* [WHAT YOU NEED TO DO]:
Of all the lines below, output only those starting at the one with "You are a GUI" and ending at the one with "This screenshot has height=738, width=1024.", both ends included, exactly as written.

* [MATERIAL FOR THIS EXERCISE]:
- - - -

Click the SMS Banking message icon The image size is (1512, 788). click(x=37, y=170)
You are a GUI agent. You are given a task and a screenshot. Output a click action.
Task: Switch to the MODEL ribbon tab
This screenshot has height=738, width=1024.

- - - -

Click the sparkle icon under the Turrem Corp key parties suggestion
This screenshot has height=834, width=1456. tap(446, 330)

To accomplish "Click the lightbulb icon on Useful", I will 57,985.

- - - -

* [TASK OUTPUT]:
You are a GUI agent. You are given a task and a screenshot. Output a click action.
Task: Switch to the MODEL ribbon tab
This screenshot has height=738, width=1024.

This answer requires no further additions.